Open BangLiu opened 6 years ago
After fixed some data processing issue, my current performance is: Epoch 1: train accuracy: 0.8593 dev accuracy: 0.7004, train_loss: 13.87, dev_loss: 20.79 Epoch 2: train accuracy: 0.9206 dev accuracy: 0.7157, train_loss: 10.63, dev_loss: 22.20 With more epochs, the dev_loss will keep growing, and accuracy is similar.
I found that the model has 116,531,713 trainable parameters. So I thought maybe the network is too big and remembers even 120,000 training examples. However, as the ROCStories only has less than 2000 examples, it doesn't get overfit. I don't know why my own data will get overfitting.
Had the same issue with imdb sentiment analysis. Would appreciate some pointers here...
@teucer @BangLiu Have you tried even higher lm_coef
?
If you want to reduce overfitting, you may also want to give an additional task to complete to the network (multi-task learning). This will give it something to do with its parameters.
@rodgzilla ok will do that. What about increasing the dropout probability in the classification head? Would it help to increase it?
@teucer @BangLiu Did you guys solve the problem?
Have you found any good way to regularize the network?
I have similar issue. I am training distilbert model after cleaning ISOT fake news dataset I am getting 99% validation accuracy after 1 epoch. It is predicting wrong labels on unseen data. I guess model is just remembering the input sequence and its clearly overfitting. So, How can I regularize it?

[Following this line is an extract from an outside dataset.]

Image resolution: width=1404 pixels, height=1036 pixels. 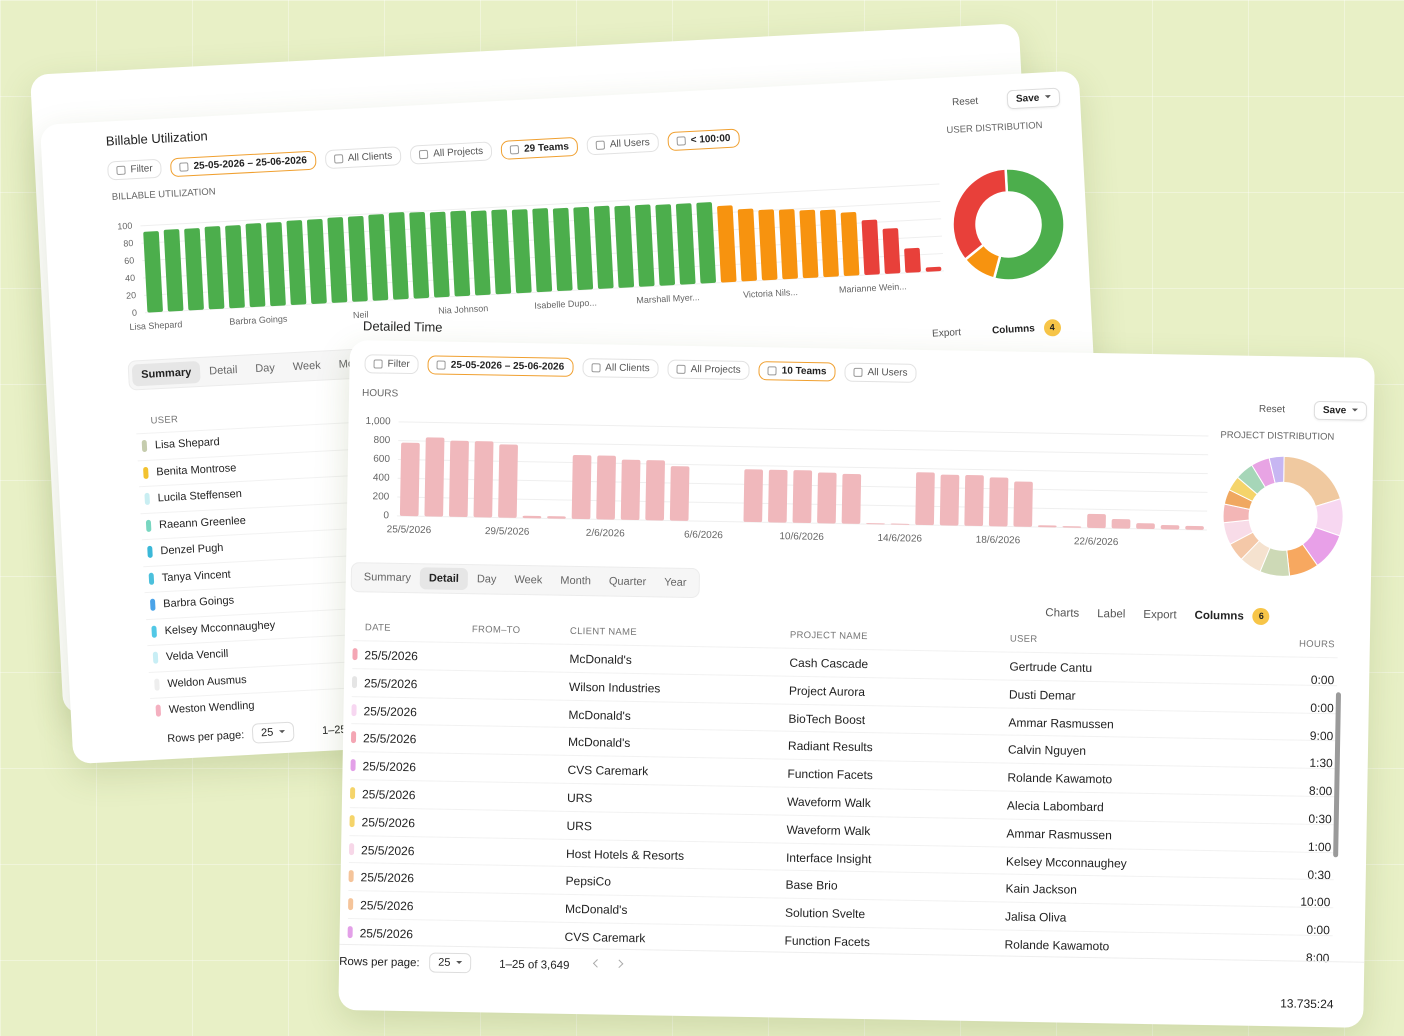 What do you see at coordinates (828, 858) in the screenshot?
I see `table-cell: Interface Insight` at bounding box center [828, 858].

Add smoothing and dropouts
Any answer on this. How to avoid overfitting on smaller data-points. Is dropout
only option?
I adapted this model to a text classification problem, where my text is concated as: [start] text1 [delimiter] text2 [delimiter] text3 [classify] and it is just a binary classification problem. So use F.softmax for the model output and use BCE loss. I have 120,000 training examples, and 10,000 evaluation examples. n_ctx is set to be 500. For one epoch, it takes about 7 hours (1 GPU). When I use lm_coef = 0.5, I found that the training accuracy on my training dataset is 0.9, but dev accuracy is just 0.66. More epochs doesn't improve the accuracy for evaluation dataset. So this is exactly overfitting. I am looking for suggestions about what I can tune to make it not overfit, in either model of training settings?